The goal of personalized medicine is to identify specific treatments that may be particularly valuable for a specific patient, or type of tumor, by analyzing the tumor’s biological makeup (genes and proteins within the tumor).
Treating pancreatic cancer can be challenging. A treatment that works well for one person may not work as well for a different person. Many factors influence a person’s response to treatment. Included among them are overall health, age, type of pancreatic cancer, stage of diagnosis and the tumor’s biological makeup.
Further, all pancreatic cancers are different. Research has shown that different changes in cancer cells (genetic mutations or proteins) play a role in the development and spread of cancers. Personalized medicine allows researchers to analyze the biological makeup of tumors to better understand how those differences influence the way tumors work and how to prevent them from growing.
Current State of Personalized Medicine
Discovery of certain genetic mutations has already been shown to be beneficial when choosing treatments for people with breast, lung, colon and other cancers. In pancreatic cancer, drugs that may target tumor-specific genetic mutations and proteins are being studied in clinical trials.
These drugs are known as targeted therapy drugs. Targeted therapy is cancer treatment that attacks unique aspects of cancer cells. These therapies may target specific genetic mutations or proteins in a tumor that contribute to its growth and survival. Only tumors with the specific mutation or protein are likely to respond to a targeted therapy drug that targets that unique aspect of the cancer cells.
In order to determine if a particular targeted therapy drug is effective in stopping the growth of a tumor by targeting a specific mutation, the tumor being treated must have that mutation. To identify whether a tumor has a specific mutation, a tissue sample from the tumor is collected through a biopsy, and an analysis of the tissue is performed. This process is known as molecular profiling. Learn more about our Know Your Tumor personalized medicine service that uses molecular profiling.
How does molecular profiling work?
Molecular profiling may identify genetic mutations and protein changes in tumors. If a treatment option that targets those mutations or changes exists, knowing the mutations in a patient’s tumor may help select treatment options that may not otherwise have been explored.
Genetic mutations in cells happen two different ways: A mutation may be inherited from a person’s parent (known as a germline mutation), or it may be acquired during a person’s lifetime (known as a somatic mutation).
The process to test for germline (inherited) mutations is different from the process used to test for somatic (acquired) tumor-specific mutations.
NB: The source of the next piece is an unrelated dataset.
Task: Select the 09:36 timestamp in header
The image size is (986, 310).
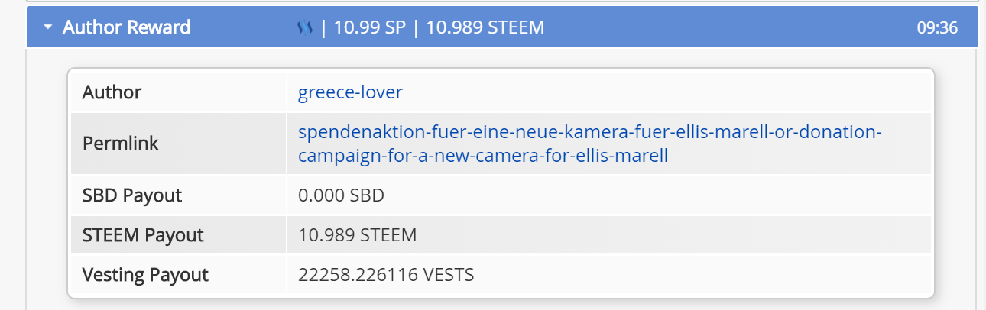Action: click(937, 28)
Only about 5 to 10 percent of cancers involve germline (inherited) mutations. To test for inherited mutations, people undergo genetic testing.
The Pancreatic Cancer Action Network’s Patient Central Associates can provide detailed information about personalized medicine. Contact an Associate at 877-272-6226 or email@example.com to learn more about your options.
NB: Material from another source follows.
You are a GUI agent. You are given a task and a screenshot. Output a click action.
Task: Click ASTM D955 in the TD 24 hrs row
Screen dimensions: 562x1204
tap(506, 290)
Most cancerous tumors, however, are caused by an accumulation of somatic (acquired) mutations. In these tumors, somatic mutations are likely responsible for how a tumor behaves or responds to treatment. Identifying these mutations in order to customize treatment is the main principle of personalized therapy. In order to determine which mutations are driving the development and growth of a tumor, a sample of the tumor must go through genetic analysis, also known as molecular profiling. There are several companies and hospitals that may offer analysis of tumor tissue that identifies somatic mutations.
While this is a promising field, it is still an area of research. Not all genetic mutations that play a role in cancer development or response to treatment are known or able to be identified in a tumor. Additionally, while a mutation may be identified in a tumor, drugs that target that specific mutation may not be available yet.
Other considerations are the time it takes to go through the process and the costs that might be involved. Talk to your doctor to determine if personalized medicine is right for you.